===== Data provided =====

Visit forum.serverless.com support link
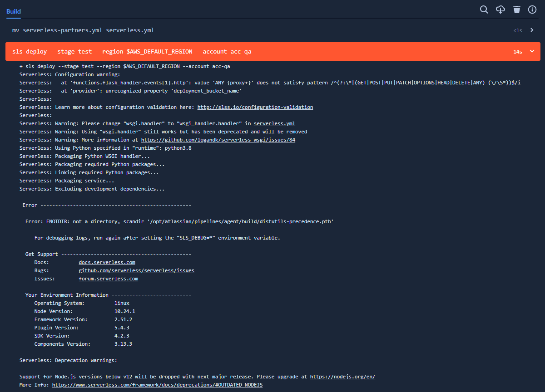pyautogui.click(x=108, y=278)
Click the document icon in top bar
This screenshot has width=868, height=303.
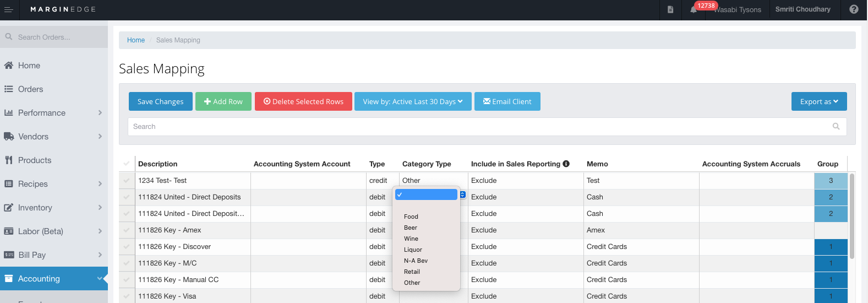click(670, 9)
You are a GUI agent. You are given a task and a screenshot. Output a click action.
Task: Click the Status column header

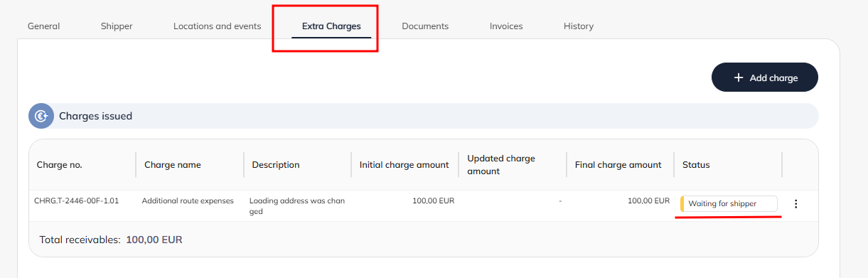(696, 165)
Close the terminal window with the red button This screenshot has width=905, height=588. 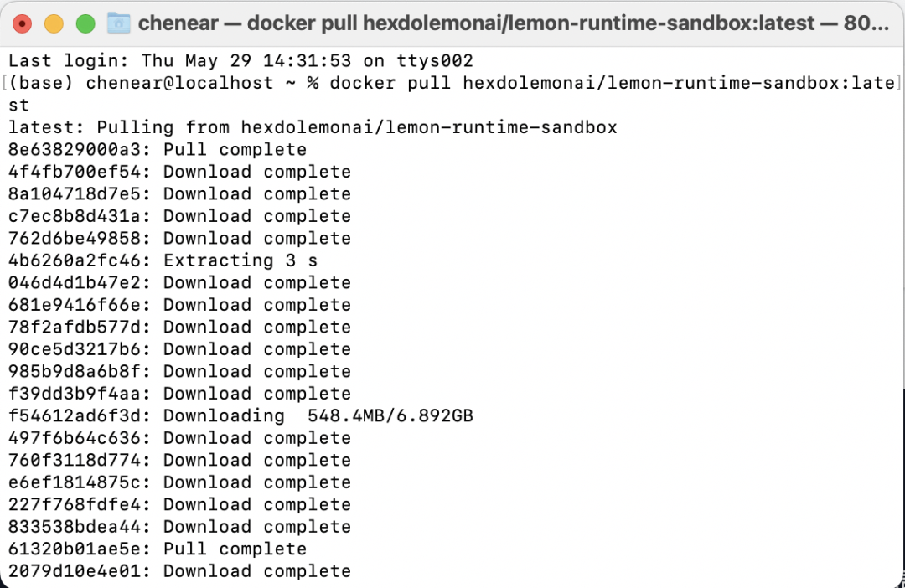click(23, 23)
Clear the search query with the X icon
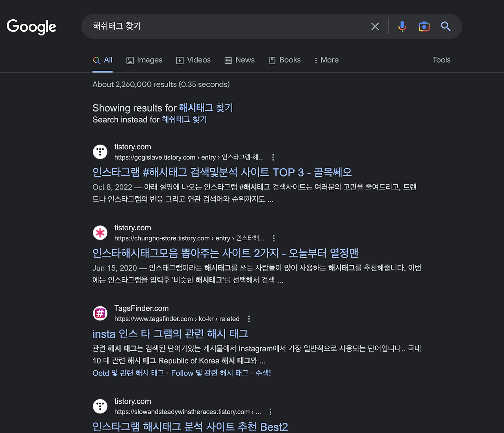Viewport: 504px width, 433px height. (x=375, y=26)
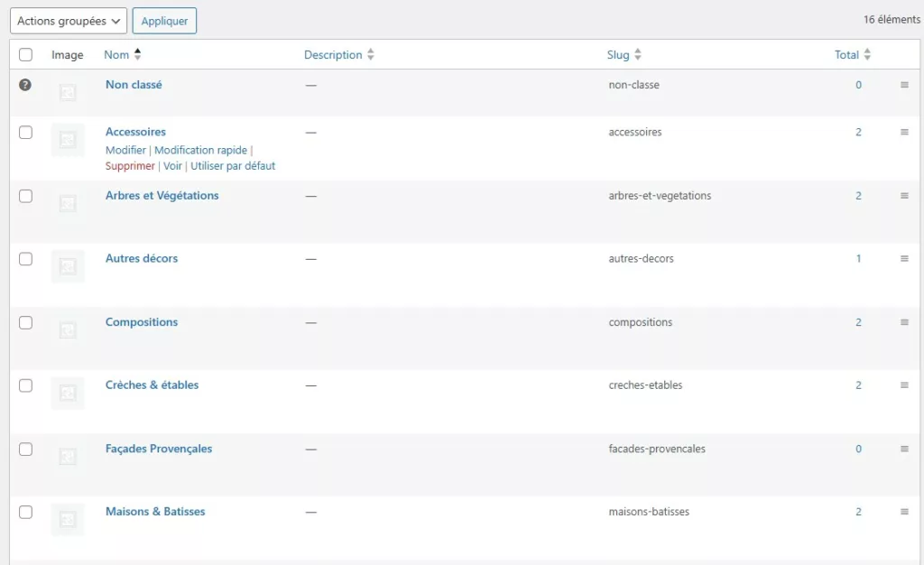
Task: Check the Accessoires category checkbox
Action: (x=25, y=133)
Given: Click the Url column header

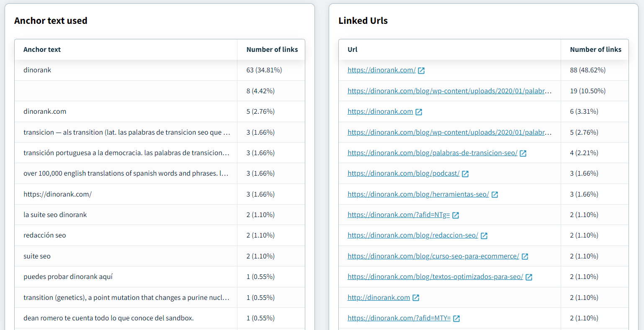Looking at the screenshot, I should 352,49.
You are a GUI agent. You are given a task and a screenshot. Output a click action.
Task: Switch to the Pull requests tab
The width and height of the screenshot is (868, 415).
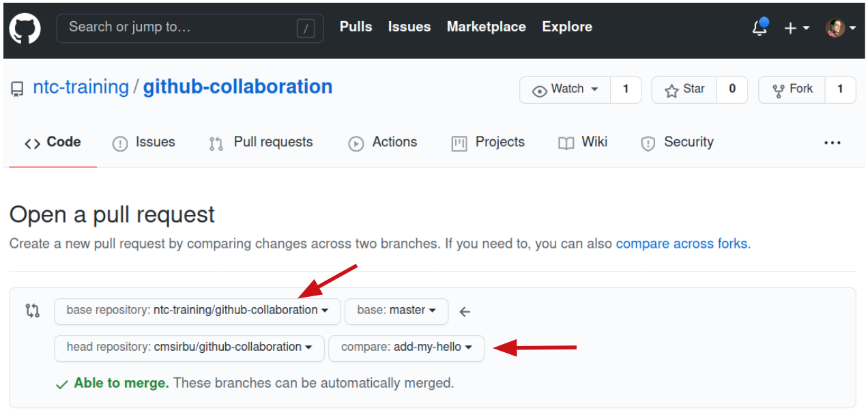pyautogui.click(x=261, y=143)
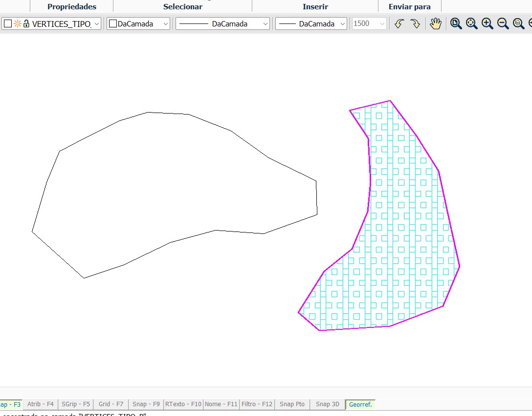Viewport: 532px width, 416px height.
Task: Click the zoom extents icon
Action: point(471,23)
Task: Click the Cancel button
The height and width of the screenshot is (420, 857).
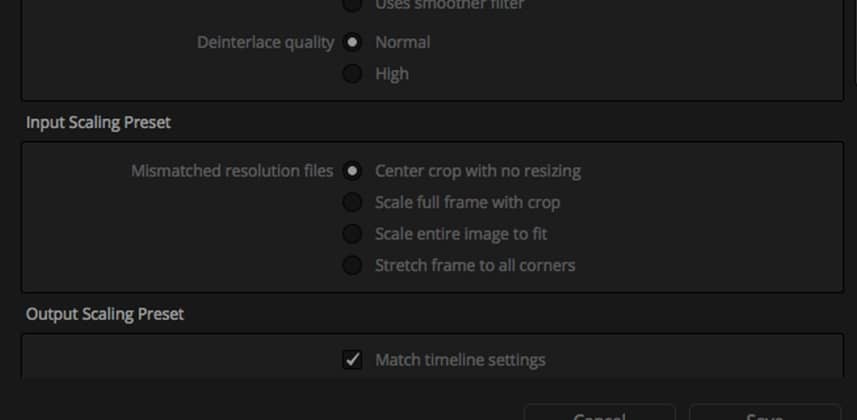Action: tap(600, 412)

=====
===== Data provided =====

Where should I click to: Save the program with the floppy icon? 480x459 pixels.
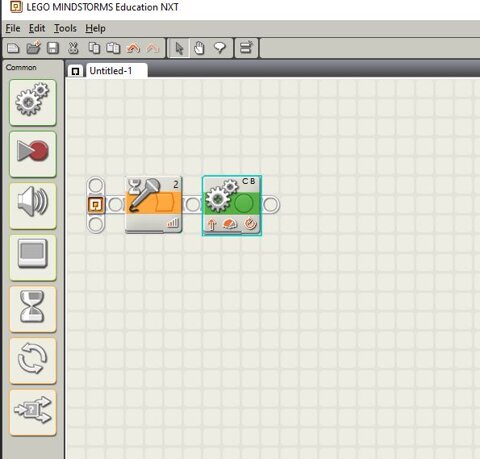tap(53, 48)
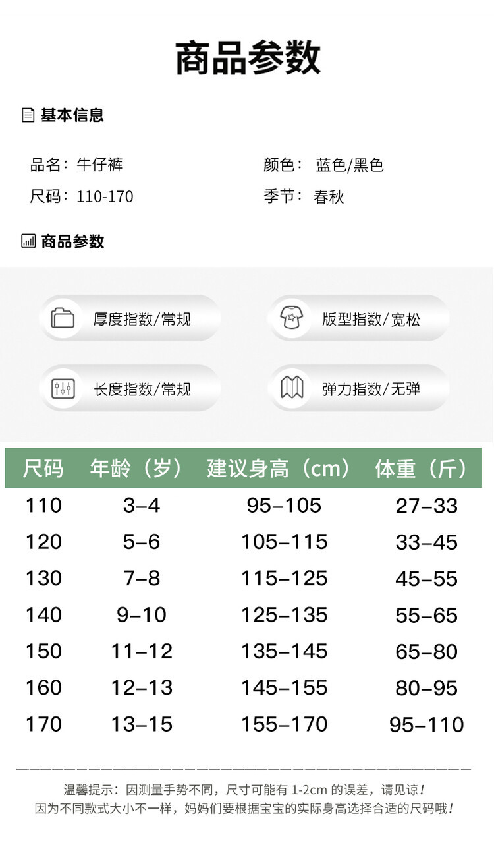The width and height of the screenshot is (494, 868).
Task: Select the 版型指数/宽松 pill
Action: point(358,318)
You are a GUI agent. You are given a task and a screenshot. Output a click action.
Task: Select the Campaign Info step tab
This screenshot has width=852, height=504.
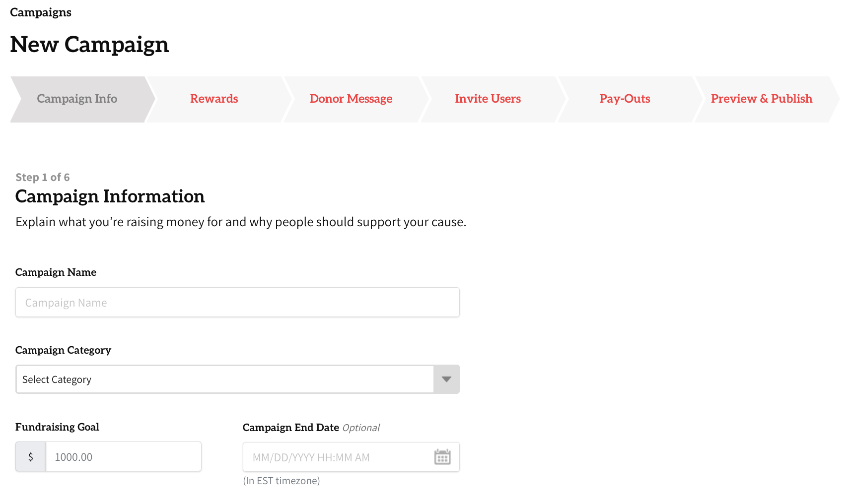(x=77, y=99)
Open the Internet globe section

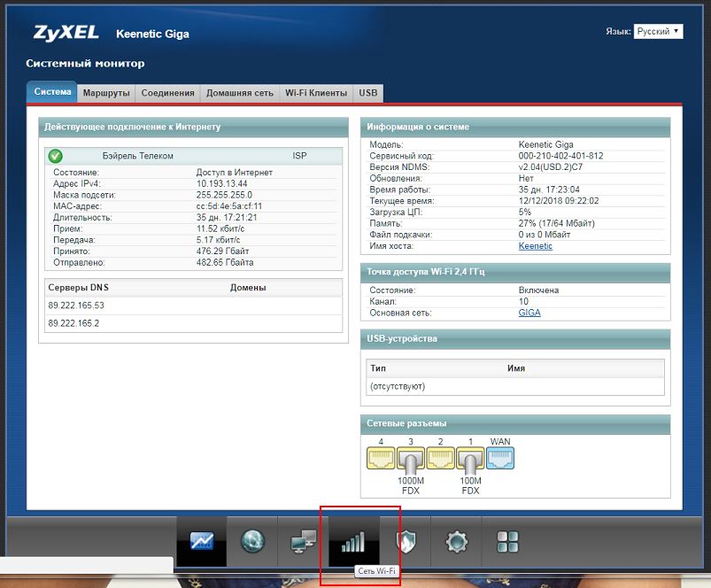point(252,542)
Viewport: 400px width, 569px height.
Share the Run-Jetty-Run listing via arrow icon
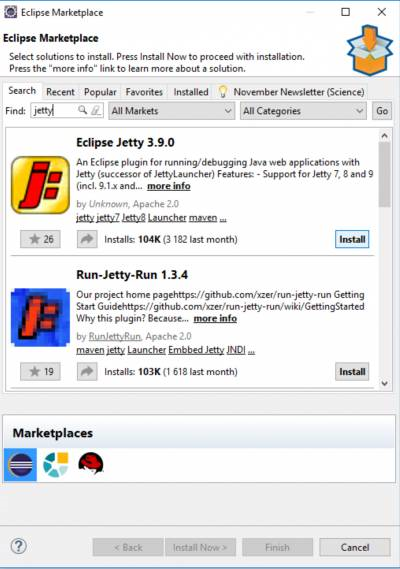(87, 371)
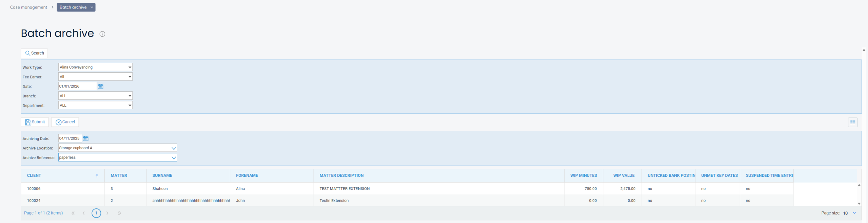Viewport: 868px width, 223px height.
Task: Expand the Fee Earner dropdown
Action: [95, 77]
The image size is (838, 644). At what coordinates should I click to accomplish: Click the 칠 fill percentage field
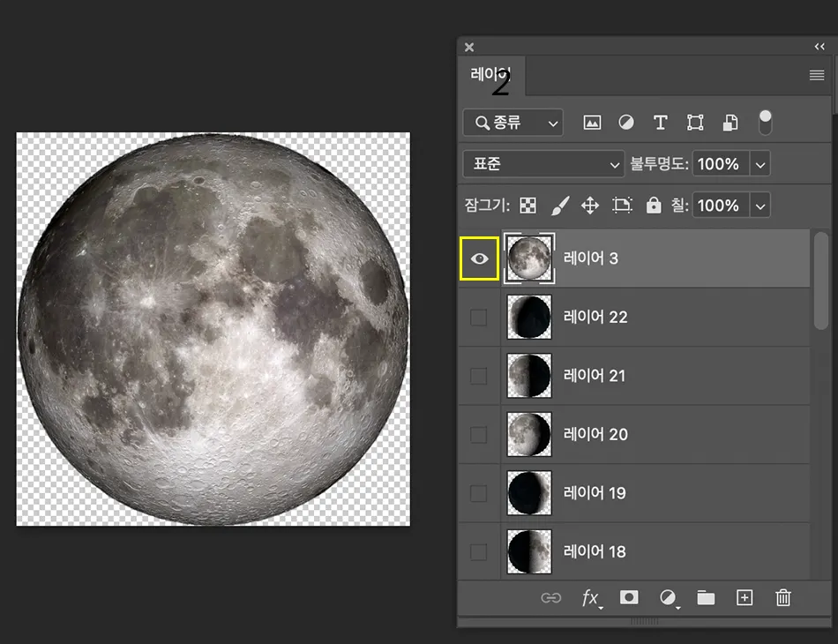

=====

→ What you have to do
Would you output the lines above from the line holding "Viewport: 400px width, 569px height." up to and including the line holding "The image size", exactly and only those, with no pictures?

→ Result
Viewport: 400px width, 569px height.
Share the Run-Jetty-Run listing via arrow icon
(87, 371)
Viewport: 868px width, 223px height.
Task: Expand the Fee Earner dropdown
Action: [95, 77]
The image size is (838, 644). At what coordinates should I click to accomplish: Click the 칠 fill percentage field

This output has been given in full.